TASK DIRECTIONS: Only one stretch of the data below is needed. Output the lines from the one with "You are a GUI" up to and including the one with "This screenshot has height=630, width=1200.", exactly as they stand.
+++ DATA EXCERPTS
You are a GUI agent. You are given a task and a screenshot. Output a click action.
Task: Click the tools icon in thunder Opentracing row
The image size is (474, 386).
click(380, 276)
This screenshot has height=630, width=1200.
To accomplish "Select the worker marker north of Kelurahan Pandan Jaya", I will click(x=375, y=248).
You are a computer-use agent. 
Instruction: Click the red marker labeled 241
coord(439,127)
++++++
+++ DATA EXCERPTS
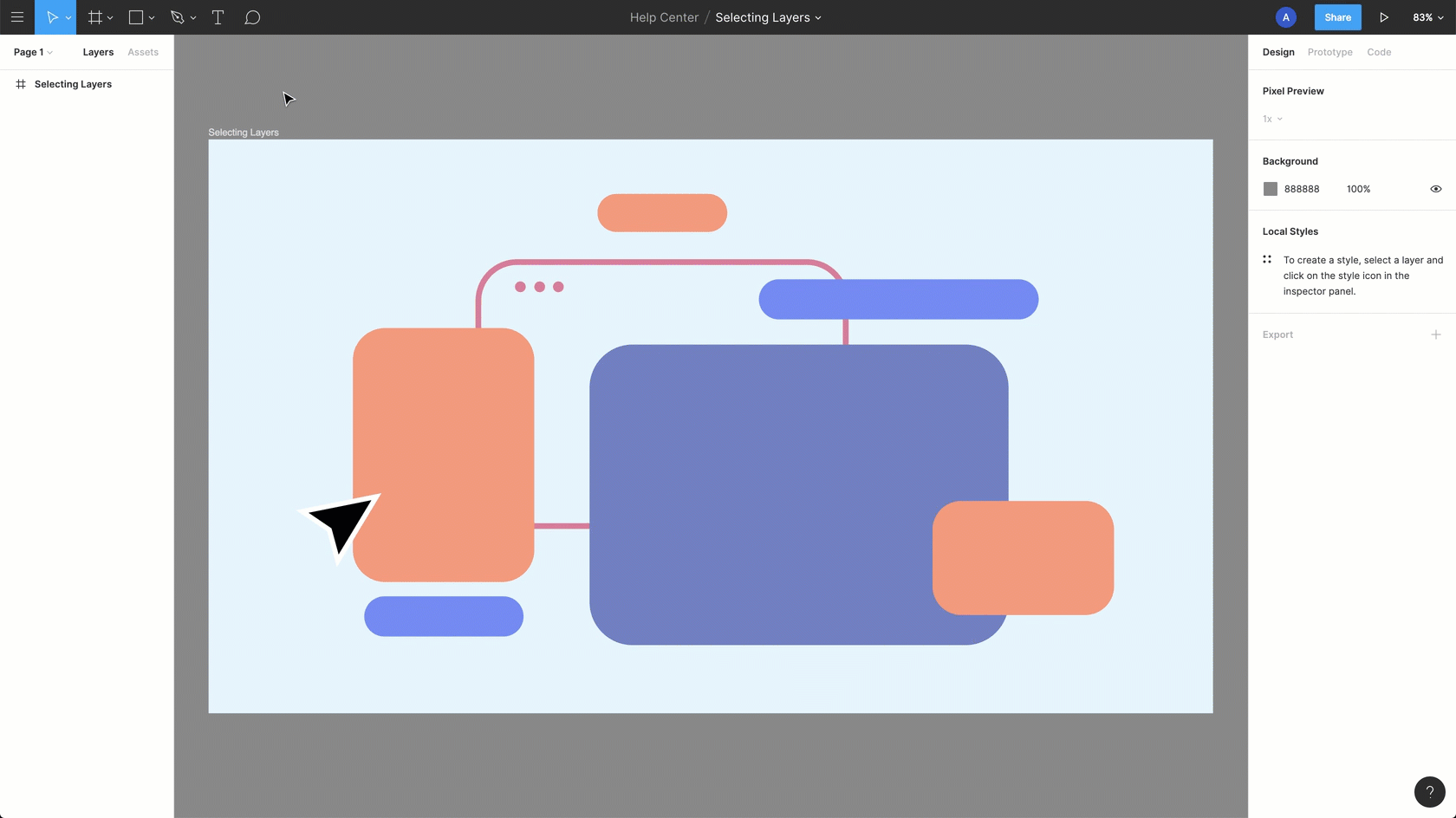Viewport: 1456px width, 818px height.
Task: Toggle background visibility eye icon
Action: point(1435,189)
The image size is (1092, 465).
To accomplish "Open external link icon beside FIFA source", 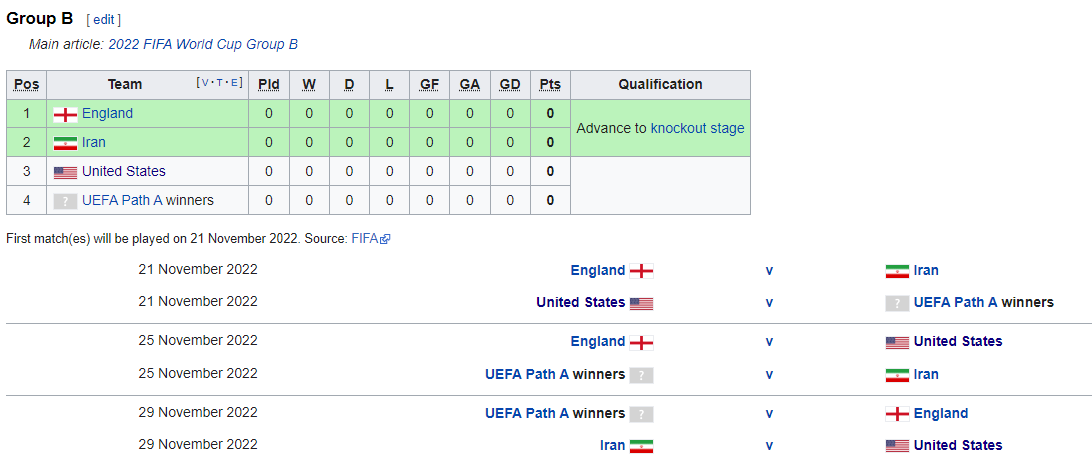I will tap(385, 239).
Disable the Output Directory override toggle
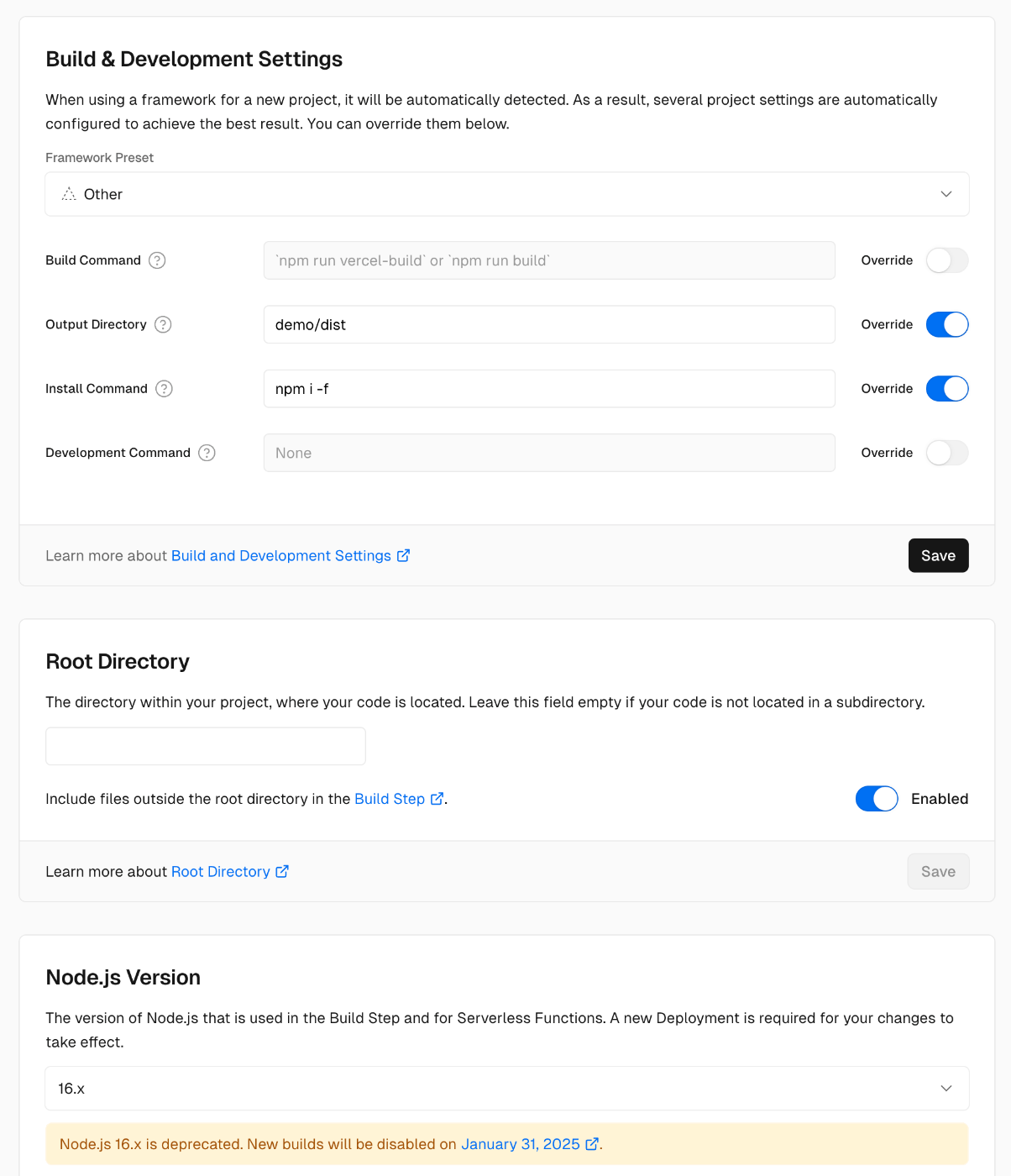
++++++
+++ DATA EXCERPTS
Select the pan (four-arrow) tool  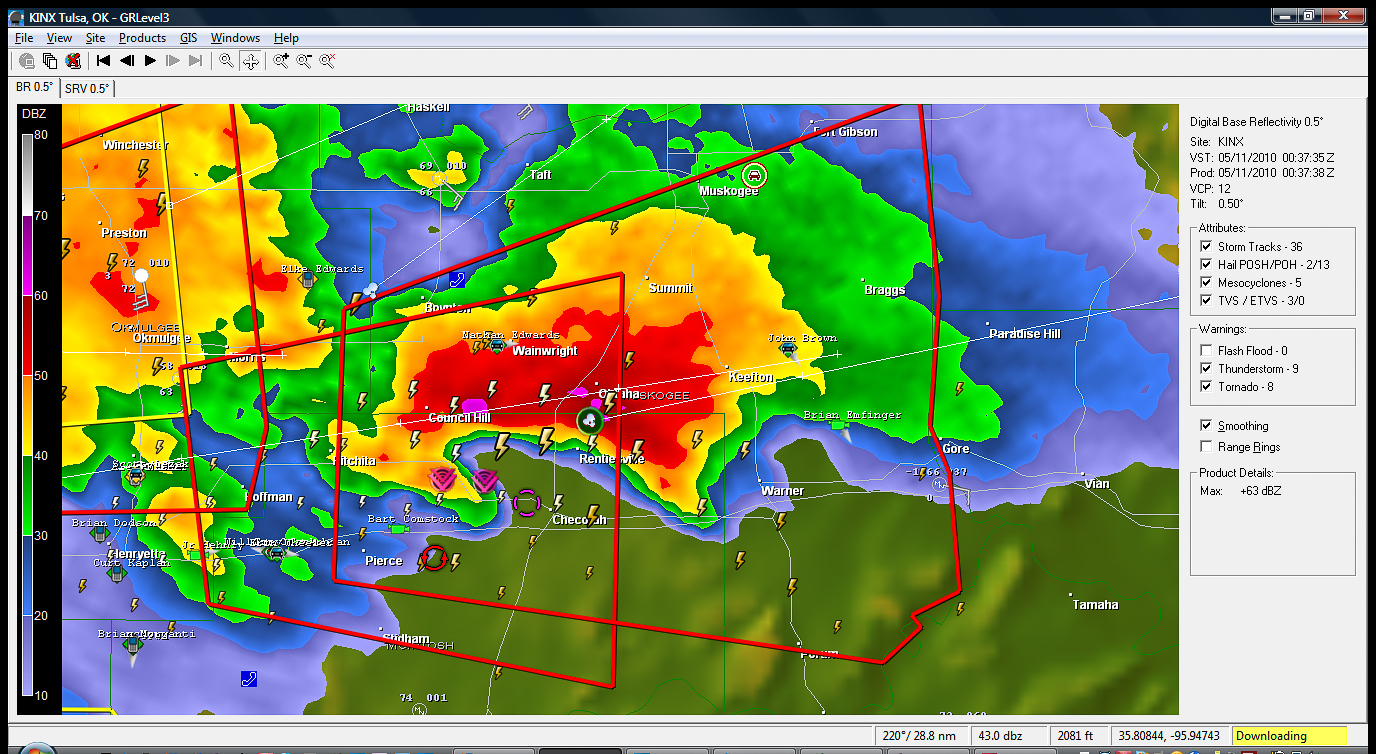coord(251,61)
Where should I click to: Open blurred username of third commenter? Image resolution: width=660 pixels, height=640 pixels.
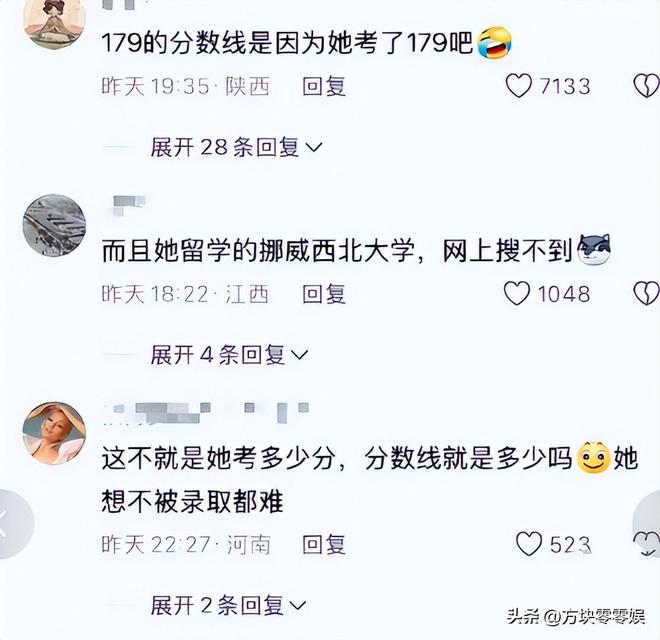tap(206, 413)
++++++
RESULT OF THIS TASK:
You are a GUI agent. You are given a task and a screenshot. Output a click action.
Task: Click the tools icon in thunder Opentracing row
The image size is (474, 386).
click(380, 276)
This screenshot has height=630, width=1200.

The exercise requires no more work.